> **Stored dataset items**
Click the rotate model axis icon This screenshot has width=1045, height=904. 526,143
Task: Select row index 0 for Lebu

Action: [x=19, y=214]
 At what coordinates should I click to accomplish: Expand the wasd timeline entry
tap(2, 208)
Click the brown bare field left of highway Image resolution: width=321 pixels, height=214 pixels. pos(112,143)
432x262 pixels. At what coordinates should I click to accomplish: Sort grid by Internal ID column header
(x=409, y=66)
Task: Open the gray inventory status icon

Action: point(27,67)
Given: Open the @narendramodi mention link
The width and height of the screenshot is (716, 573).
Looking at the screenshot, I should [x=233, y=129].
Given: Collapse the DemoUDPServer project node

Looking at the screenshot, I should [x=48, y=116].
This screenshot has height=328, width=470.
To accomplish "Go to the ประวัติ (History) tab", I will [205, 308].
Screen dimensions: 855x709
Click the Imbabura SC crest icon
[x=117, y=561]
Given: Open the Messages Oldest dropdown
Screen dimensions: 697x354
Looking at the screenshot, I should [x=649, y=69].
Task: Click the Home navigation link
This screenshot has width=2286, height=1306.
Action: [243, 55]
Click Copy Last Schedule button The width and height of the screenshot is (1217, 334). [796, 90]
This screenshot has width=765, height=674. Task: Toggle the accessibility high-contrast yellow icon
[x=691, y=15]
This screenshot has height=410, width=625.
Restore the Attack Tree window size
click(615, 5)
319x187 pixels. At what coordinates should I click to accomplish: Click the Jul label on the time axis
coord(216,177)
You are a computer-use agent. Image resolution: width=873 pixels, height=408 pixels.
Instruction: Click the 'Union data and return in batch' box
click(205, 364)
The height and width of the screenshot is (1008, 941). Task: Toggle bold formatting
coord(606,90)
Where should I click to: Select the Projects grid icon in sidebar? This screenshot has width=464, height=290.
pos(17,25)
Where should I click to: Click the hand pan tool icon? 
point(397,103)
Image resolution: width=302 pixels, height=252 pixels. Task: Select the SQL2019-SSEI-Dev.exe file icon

> **Exercise goal**
Every line above that holds the string "link" should be returned.

> **Task output**
Given: Open the @narendramodi mention link
Task: Click the Home navigation link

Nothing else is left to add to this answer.